Crate rsomics_compute_matrix

Crate rsomics_compute_matrix 

Source
Expand description

bigWig signal → per-region score matrix, matching deeptools computeMatrix reference-point and scale-regions output.

§Output format (deeptools heatmapper.save_matrix)

A gzipped file whose first line is @ followed by a JSON dict of the parameters (no spaces; keys in deeptools’ fixed order; the per-sample “special” params — upstream, downstream, body, bin size, ref point, unscaled 5/3 prime — are emitted as one-element lists). Every subsequent line is one region: chrom, comma-joined exon starts, comma-joined exon ends, name, score, strand, then the per-bin signal values formatted with Python %f (six decimals; missing → nan).

§Per-region binning (deeptools coverage_from_big_wig + coverage_from_array)
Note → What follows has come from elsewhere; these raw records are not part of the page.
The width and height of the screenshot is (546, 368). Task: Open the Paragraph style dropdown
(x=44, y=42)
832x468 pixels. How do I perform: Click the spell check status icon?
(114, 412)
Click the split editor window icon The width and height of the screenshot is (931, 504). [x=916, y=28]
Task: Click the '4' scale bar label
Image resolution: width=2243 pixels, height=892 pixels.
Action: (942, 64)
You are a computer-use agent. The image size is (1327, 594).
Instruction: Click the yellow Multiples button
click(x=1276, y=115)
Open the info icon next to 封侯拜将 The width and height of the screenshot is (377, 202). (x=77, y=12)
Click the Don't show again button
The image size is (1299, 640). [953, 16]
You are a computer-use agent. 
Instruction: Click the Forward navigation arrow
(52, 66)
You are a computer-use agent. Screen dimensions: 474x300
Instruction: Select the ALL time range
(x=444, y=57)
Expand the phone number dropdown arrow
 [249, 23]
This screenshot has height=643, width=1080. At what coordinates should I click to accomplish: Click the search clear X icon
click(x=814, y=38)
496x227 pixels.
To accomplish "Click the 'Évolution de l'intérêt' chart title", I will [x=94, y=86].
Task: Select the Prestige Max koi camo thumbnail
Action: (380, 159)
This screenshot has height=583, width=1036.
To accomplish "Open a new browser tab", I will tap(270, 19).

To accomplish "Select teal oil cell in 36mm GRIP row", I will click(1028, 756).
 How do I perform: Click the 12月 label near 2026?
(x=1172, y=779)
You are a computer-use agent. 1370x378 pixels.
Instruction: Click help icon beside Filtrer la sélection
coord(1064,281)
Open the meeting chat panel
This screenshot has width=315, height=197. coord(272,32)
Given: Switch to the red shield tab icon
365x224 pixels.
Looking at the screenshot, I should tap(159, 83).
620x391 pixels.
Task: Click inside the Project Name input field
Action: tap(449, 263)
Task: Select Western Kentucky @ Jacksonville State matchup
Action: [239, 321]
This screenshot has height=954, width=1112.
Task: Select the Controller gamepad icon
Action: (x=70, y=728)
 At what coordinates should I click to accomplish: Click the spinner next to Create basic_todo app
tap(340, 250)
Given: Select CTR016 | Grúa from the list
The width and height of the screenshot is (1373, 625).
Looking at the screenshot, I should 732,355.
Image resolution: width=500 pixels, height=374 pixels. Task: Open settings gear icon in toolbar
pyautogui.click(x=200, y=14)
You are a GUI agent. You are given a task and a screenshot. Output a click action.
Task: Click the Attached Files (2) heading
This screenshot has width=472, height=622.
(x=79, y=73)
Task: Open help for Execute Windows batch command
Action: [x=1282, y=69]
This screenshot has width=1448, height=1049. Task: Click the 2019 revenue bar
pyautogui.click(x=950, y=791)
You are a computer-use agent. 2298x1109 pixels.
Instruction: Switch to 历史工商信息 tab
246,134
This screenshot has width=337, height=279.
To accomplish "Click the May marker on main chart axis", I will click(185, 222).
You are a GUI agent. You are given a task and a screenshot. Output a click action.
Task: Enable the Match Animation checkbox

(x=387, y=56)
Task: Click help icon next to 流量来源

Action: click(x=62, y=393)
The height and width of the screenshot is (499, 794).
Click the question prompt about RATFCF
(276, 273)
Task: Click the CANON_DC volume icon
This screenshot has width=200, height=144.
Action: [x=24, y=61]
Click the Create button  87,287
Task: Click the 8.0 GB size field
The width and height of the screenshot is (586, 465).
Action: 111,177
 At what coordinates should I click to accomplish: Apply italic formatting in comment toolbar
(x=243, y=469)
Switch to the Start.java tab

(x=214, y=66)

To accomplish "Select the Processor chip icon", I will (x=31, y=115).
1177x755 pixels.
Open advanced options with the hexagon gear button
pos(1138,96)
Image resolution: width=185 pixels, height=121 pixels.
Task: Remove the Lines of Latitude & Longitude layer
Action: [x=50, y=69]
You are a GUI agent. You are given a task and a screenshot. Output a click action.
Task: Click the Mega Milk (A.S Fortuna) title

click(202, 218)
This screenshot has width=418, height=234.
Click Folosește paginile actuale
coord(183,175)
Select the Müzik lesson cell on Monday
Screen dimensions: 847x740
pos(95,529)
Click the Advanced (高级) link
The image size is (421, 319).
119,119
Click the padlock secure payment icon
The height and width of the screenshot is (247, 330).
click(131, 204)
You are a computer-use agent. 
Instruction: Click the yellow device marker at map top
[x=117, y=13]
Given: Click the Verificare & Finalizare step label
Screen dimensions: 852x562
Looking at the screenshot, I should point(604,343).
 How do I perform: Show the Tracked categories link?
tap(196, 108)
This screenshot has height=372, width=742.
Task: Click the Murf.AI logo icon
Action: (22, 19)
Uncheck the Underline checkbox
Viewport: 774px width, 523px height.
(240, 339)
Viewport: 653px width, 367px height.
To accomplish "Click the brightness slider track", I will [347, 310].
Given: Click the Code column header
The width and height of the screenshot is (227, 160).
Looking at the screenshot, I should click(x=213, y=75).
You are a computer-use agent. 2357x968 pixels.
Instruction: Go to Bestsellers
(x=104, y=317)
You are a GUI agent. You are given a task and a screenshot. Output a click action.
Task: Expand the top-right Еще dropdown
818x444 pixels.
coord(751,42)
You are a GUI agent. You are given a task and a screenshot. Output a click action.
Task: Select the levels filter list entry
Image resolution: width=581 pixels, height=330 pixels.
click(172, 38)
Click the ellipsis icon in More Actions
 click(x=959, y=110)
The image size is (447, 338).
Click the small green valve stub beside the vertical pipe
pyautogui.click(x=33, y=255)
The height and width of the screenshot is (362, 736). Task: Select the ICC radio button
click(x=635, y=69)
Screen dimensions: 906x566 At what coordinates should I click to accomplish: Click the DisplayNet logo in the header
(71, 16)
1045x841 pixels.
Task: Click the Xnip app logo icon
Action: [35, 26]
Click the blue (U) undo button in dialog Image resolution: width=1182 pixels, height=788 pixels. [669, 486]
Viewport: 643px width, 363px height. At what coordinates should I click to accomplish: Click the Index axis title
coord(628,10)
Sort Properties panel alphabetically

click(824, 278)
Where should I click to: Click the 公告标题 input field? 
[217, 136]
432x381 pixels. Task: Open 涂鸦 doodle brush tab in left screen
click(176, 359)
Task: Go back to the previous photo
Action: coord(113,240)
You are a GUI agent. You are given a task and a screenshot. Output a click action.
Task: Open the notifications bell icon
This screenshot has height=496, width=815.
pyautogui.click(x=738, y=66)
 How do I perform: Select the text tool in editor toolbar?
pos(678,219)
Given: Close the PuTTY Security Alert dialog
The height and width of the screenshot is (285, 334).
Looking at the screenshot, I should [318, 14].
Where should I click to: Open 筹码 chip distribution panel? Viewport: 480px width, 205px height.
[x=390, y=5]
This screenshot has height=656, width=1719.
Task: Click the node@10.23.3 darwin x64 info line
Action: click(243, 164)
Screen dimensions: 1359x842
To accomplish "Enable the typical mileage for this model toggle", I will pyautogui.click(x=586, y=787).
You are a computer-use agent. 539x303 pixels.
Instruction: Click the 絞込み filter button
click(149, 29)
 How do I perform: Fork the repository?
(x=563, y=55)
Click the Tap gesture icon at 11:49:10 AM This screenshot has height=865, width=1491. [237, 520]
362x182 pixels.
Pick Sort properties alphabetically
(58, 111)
For each region a reference point is chosen by mode and strand, two flank spans are laid out around it, the bigWig is read per-base (NaN where the file carries no data or the span runs off the chromosome), each flank is partitioned into bins by numpy.linspace(start, end, nbins, endpoint=False) truncated to int, and each bin’s value is the NaN-masked mean of its bases. Minus-strand regions read the flanks swapped and reverse the final row. With missing data as zero, NaN bases become 0 before averaging.

§reference-point spans (b = upstream, a = downstream, refpoint rp)

  • plus strand: left flank [rp-b, rp]b/binSize bins; right flank [rp, rp+a]a/binSize bins.
  • minus strand: left flank [rp-a, rp]a/binSize bins; right flank [rp, rp+b]b/binSize bins; the row is then reversed.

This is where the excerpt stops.